Socrates famously declares that no one errs or makes mistakes knowingly . This is Socrates’ intellectualism. When a person does what is wrong, their failure to do what is right is an intellectual error, or due to their own ignorance about what is right. If the person knew what was right, he would have done it. Hence, it is not possible for someone simultaneously know what is right and do what is wrong. If someone does what is wrong, they do so because they do not know what is right, and if they claim they have known what was right at the time when they committed the wrong, they are mistaken, for had they truly known what was right, they would have done it. Socrates therefore denies the possibility of akrasia, or weakness of the will. No one errs willingly
Socrates repeatedly stresses that a human being must care for his soul more than anything else. Socrates found that his fellow citizens cared more for wealth, reputation, and their bodies while neglecting their souls He believed that his mission from the god was to examine his fellow citizens and persuade them that the most important good for a human being was the health of the soul. Wealth, he insisted, does not bring about human excellence or virtue, but virtue makes wealth and everything else good for human beings .
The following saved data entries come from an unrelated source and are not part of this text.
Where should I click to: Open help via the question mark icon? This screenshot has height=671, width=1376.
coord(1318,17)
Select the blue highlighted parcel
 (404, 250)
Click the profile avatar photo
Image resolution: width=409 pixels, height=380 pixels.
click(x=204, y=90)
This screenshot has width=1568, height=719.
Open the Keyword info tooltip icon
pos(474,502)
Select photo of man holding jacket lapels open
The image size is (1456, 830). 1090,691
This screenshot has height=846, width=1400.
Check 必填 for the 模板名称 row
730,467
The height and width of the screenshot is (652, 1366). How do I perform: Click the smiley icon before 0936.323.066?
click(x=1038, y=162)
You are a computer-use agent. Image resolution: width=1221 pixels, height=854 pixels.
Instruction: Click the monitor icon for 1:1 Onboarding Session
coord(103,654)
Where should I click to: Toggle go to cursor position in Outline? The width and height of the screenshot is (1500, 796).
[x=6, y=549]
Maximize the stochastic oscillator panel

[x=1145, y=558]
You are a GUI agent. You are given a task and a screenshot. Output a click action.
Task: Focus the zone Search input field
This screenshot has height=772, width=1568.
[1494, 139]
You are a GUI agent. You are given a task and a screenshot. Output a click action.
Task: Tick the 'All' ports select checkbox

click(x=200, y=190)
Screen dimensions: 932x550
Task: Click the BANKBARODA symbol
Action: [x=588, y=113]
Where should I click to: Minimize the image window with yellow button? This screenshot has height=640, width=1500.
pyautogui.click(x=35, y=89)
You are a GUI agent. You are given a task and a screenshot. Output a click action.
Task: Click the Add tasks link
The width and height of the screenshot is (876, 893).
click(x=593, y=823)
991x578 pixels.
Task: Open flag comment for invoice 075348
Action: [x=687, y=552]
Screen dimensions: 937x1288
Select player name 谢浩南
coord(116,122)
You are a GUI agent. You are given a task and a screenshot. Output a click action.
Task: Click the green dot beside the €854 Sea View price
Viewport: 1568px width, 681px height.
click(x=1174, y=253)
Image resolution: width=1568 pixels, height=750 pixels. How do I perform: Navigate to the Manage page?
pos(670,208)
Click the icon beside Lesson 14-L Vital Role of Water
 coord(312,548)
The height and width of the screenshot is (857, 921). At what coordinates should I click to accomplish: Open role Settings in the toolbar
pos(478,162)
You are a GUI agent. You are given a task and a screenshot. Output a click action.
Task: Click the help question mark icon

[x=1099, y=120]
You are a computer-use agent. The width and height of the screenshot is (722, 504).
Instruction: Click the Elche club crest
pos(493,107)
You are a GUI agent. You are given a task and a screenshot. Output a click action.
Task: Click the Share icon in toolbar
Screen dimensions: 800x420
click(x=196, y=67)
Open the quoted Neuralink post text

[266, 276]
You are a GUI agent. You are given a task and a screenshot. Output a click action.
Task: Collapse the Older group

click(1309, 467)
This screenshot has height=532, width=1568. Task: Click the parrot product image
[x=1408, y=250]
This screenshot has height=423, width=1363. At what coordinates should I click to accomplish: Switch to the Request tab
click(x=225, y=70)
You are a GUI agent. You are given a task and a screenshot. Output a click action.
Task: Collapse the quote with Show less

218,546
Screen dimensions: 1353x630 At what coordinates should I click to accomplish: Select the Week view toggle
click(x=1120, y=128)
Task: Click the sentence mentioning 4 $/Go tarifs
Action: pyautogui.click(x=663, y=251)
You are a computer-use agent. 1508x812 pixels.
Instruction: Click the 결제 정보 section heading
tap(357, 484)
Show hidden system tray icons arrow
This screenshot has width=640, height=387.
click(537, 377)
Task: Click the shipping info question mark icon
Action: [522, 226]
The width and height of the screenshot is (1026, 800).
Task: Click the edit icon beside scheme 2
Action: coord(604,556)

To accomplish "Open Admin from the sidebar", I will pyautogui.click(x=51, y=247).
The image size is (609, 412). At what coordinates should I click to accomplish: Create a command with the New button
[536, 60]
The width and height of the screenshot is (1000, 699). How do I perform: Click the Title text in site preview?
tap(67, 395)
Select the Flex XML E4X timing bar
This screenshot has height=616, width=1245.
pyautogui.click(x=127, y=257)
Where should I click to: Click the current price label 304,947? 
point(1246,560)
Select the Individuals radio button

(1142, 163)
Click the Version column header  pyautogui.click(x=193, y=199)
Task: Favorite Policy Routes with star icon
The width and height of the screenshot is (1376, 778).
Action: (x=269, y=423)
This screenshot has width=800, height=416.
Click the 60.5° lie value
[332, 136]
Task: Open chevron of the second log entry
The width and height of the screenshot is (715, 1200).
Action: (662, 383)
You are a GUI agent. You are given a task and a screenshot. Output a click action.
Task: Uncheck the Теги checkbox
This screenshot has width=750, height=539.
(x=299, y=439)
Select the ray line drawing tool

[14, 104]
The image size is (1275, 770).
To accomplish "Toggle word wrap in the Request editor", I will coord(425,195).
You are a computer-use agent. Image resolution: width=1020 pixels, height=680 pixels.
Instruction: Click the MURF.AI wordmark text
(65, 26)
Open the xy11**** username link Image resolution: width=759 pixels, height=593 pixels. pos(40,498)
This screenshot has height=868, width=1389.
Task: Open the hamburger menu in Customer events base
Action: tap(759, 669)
Socrates believes that his mission of caring for souls extends to the entirety of the city of Athens. He argues that the god gave him to the city as a gift and that his mission is to help improve the city. He thus attempts to show that he is not guilty of impiety precisely because everything he does is in response to the oracle and at the service of the god. Socrates characterizes himself as a gadfly and the city as a sluggish horse in need of stirring up .
Some of his sayings related to education are:
‘Education is like a festival of life, because, it includes within it, many shows, theatrical performances and musical sounds of the soul’
‘The best profession that a person can exercise is the one he (or she) knows very well, after the necessary learning and study’.
‘There is only one good thing, right knowledge, and one bad thing, not knowing (Greek ‘amatheia’)’.
‘Education comprises the festive activities of the soul, as it includes many games, events and activities that support and improve our souls’.
Socrates engaged in questioning of his students in an unending search for truth. He sought to get to the foundations of his students’ and colleagues’ views by asking continual questions until a contradiction was exposed, thus proving the fallacy of the initial assumption.
The concept of virtue
Socrates has a number of strong convictions about what makes for an ethical life, though he cannot articulate precisely why these convictions are true. He believes for instance that it is never just to harm anyone, whether friend or enemy, he offer a systematic account of the nature of justice that could demonstrate why this is true. Because of his insistence on repeated inquiry, Socrates has refined his convictions such that he can both hold particular views about justice while maintaining that he does not know the complete nature of justice.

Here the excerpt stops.